Correlation between AI scores vs. Experimental data: after cross-referencing the Colab scores with the given database for the L-protein mutants, I found a strong correlation between the experimental data and the predicted scores. While the laboratory data (L-protein mutants spreadsheet) shows that mutations in the N-terminus (positions 1-5) result in zero lysis, these positions are completely absent from the ‘Top Mutations’ list generated by the Colab, which only includes stable changes with positive scores.
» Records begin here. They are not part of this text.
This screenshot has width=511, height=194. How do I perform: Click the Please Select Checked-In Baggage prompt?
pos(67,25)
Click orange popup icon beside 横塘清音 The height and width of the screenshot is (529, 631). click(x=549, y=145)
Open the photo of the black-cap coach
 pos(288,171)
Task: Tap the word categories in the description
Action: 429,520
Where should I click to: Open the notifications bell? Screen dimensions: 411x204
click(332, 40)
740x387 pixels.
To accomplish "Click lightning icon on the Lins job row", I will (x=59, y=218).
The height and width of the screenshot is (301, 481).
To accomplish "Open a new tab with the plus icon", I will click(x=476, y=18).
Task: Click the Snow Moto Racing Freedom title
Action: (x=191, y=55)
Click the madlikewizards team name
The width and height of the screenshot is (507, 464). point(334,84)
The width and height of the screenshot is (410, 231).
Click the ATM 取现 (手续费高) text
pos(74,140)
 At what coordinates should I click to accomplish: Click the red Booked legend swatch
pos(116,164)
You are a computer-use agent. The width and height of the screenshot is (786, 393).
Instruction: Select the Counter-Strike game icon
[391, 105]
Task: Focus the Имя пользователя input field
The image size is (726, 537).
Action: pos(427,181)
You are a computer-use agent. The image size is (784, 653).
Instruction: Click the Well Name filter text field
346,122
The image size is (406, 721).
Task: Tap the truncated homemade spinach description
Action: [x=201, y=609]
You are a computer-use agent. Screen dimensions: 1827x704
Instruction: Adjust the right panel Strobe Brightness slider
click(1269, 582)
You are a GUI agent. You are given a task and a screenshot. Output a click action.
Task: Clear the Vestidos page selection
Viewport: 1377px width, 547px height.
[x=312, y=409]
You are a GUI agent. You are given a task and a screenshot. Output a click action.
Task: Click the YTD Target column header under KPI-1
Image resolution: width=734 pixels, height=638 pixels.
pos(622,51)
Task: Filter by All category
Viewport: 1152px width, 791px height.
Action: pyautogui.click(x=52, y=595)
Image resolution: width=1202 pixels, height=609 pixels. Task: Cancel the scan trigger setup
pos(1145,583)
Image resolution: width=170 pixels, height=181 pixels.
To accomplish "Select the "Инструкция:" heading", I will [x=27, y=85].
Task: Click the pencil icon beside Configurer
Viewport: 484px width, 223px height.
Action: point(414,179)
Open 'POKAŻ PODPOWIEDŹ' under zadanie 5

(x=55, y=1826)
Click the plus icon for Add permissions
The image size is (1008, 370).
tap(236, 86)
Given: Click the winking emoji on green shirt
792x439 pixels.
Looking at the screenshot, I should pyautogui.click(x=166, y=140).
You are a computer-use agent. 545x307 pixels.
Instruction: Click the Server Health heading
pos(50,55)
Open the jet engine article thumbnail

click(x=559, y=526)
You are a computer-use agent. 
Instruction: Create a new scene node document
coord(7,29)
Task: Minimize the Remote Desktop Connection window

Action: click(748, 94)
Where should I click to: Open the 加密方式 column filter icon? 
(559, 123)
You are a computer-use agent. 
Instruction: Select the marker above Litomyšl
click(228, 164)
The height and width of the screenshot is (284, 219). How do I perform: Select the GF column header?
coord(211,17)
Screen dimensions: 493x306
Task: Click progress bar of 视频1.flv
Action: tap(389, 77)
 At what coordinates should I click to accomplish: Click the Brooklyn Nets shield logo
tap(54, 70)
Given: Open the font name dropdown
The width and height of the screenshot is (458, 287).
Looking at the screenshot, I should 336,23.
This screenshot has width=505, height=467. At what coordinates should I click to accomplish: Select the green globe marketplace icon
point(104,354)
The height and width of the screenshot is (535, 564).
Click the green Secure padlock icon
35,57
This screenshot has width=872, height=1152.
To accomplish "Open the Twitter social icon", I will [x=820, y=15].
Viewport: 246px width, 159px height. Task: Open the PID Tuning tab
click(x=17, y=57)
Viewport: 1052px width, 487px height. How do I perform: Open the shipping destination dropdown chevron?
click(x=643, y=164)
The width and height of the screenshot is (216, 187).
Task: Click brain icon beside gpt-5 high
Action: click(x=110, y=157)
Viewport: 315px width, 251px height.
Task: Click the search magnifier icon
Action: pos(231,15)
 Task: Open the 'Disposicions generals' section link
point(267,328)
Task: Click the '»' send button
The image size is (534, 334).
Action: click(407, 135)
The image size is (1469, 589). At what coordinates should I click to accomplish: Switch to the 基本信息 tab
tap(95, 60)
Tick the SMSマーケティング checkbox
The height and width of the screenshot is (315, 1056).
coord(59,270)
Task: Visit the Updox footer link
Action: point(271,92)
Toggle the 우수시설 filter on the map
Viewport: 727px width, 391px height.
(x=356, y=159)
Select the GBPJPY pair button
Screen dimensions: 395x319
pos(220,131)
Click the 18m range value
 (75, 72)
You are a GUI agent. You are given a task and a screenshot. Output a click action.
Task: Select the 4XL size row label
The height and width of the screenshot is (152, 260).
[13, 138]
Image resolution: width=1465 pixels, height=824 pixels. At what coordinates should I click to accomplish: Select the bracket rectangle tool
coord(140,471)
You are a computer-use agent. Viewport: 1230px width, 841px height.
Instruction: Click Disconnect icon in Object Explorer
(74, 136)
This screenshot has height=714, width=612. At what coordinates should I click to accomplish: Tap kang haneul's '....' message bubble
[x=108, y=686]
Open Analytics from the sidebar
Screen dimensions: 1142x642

This proves the ESM captures the protein’ s fragility perfectly.

These are the mutations I choose after doing the actual analysis, by strictly filtering the Top Mutations table generated in the Colab, prioritizing the highest LLR scores to ensure structural stability.
- Position 53 (L): score 1.86, Transmembrane region
- Position 50 (L): score 2.56, Transmembrane region
- Position 39 (L): score 2.24, Soluble region
- Position 40 (L): score 1.47, Soluble region
- Position 52 (L): score 1.81, Transmembrane region
Positions 39 and 40 (Soluble region) aim to maintain protein expression while potentially altering host chaperone interactions. Positions 50, 53 and 52 (Transmembrane region) are designed to enhance or stabilize the multimeric assembly required for efficient bacterial lysis.
Multimeric Assembly
Sequences for AlphaFold:
- Variant 1 (Y39L) METRFPQQSQQTPASTNRRRPFKHEDYPCRRQQRSSTLYLLIFLAIFLSKFTNQLLLSLLEAVIRTVTTLQQLLT
- Variant 2 (V40L) METRFPQQSQQTPASTNRRRPFKHEDYPCRRQQRSSTLYVLLFLAIFLSKFTNQLLLSLLEAVIRTVTTLQQLLT
- Variant 3 (F50L) METRFPQQSQQTPASTNRRRPFKHEDYPCRRQQRSSTLYVLIFLAILLSKFTNQLLLSLLEAVIRTVTTLQQLLT
- Variant 4 (S53L) METRFPQQSQQTPASTNRRRPFKHEDYPCRRQQRSSTLYVLIFLAIFLLKFTNQLLLSLLEAVIRTVTTLQQLLT
- Variant 5 (Double Y39L + F50L) METRFPQQSQQTPASTNRRRPFKHEDYPCRRQQRSSTLYLLIFLAILLSKFTNQLLLSLLEAVIRTVTTLQQLLT
After generating the multimeric assembly for Variant 3 (because it had the highest LLR score) using AF2, I compared it against the WT structure. The results show that the mutant successfully maintains its octameric symmetry, forming a stable ring-like structure with a clear central pore. Although the pLDDT scores remain low in the disordered N-terminal and C-terminal tails, the core transmembrane assembly is preserved showing a clearly defined central pore. This suggests that substituting Phenylalanine for a more flexible Leucine at this position stabilizes the transmembrane helix without disrupting the quaternary assembly required for bacterial membrane perforation. To conclude, I designed this new version to beat the bacteria’s defenses. By making the lysis pore stronger without changing the most important parts of the protein, we can kill the bacteria more quickly. This gives the E. coli less time to protect itself using its chaperones, making it much harder for it to become resistant.
Predicted 3D structure on AF2 Multimer where it is easy to see the expected octameric structure.
Predicted 3D structure on AF2 Multimer for the F50L octamer confirming the mutation preserves the structural integrity of the protein.